Je lis et relis. La prise de Kaboul par les Talibans, les flots humains sur l’aéroport Hamid Karzai, l’accueil exigé de d’humains en détresse, le noir des burqas comme seul avenir des femmes afghanes, la solidarité qui s’exprime, son contraire.
Dans le flux des nouvelles du monde, je m’arrête à ça. Parce que je pourrais prendre n’importe quel autre sujet: les lois homophobes de Viktor Orban, le séisme en Haïti, la Méditerranée transformée en cimetière humain, le conflit larvé entre le Maroc et l’Algérie, les incendies du Magreb, la fonte des banquises, les bouleversements climatiques, la terre saccagée, le plastic dans les ventres marins, le suicide assisté, les mesures sanitaires, la vaccination des enfants, les terres rares dans les batteries des voitures électriques, le charme des éoliennes, la politique énergétique, le viol comme arme de guerre, le bétail humain, les féminicides, les vieux abandonnés dans leur poussière, un SDF immolé à Belgrade, les sans-papiers dans un caniveau, la peine de mort pour les pédophiles, l’indifférence des mères porteuses, la fin du monde, les tueurs de Poutine, les glaces au citron, bref, tout, n’importe quelle trace du monde qui bat sur les réseaux, et le constat s’impose: celui d’une cacophonie suffisante et vulgaire!

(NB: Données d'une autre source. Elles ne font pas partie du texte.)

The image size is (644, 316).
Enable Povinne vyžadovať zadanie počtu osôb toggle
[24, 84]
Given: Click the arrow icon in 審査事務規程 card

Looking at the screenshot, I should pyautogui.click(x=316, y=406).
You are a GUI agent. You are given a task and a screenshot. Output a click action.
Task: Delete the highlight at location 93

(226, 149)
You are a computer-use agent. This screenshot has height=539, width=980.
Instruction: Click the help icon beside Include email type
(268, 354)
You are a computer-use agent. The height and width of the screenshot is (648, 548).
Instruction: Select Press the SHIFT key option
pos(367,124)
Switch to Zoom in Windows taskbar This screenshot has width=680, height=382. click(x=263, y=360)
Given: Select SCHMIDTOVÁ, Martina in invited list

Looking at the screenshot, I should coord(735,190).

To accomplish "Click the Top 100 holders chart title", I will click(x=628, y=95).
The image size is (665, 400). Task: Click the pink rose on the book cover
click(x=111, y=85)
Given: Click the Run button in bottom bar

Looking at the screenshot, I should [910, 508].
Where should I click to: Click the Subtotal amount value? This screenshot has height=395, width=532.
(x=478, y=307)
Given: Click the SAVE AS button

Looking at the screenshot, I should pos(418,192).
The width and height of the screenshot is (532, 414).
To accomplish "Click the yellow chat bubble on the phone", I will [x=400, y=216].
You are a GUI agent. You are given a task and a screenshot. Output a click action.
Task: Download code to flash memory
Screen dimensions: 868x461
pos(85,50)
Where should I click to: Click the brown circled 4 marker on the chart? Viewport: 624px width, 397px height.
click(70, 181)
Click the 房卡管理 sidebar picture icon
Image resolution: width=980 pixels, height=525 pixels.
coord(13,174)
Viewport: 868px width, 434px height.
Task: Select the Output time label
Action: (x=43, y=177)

Comme après chaque séisme agitant l’épiderme sensible de la terre, on retrouve les cohortes d’experts en politique internationale de comptoir, en contre-terrorisme improvisé, en résistance de salon. Sans oublier les cyniques qui se fendent de quelque vomissure, comparent les foules afghanes à des poulets sans tête. Les comparateurs de misères : pourquoi l’Afghanistan et les barbus alors qu’on se fout du Mali et de Boko Haram ? Un autre exige une résistance des fuyards, en affirmant que « si nous n’avions pas été debout, nous serions Allemands à l’heure qu’il est » … Un point Godwin, un. Une femme, cette fois, tranche dans le vif : « Qu’ils se démerdent ! Ils l’ont bien voulu ! Et qu’on ne nous demande pas de les aider, alors que nos petits vieux n’ont pas de quoi vivre ».
Ce qui frappe, c’est la médiocrité. Elle est prégnante. Tout le monde sait. En une phrase. Définitive. Radicale.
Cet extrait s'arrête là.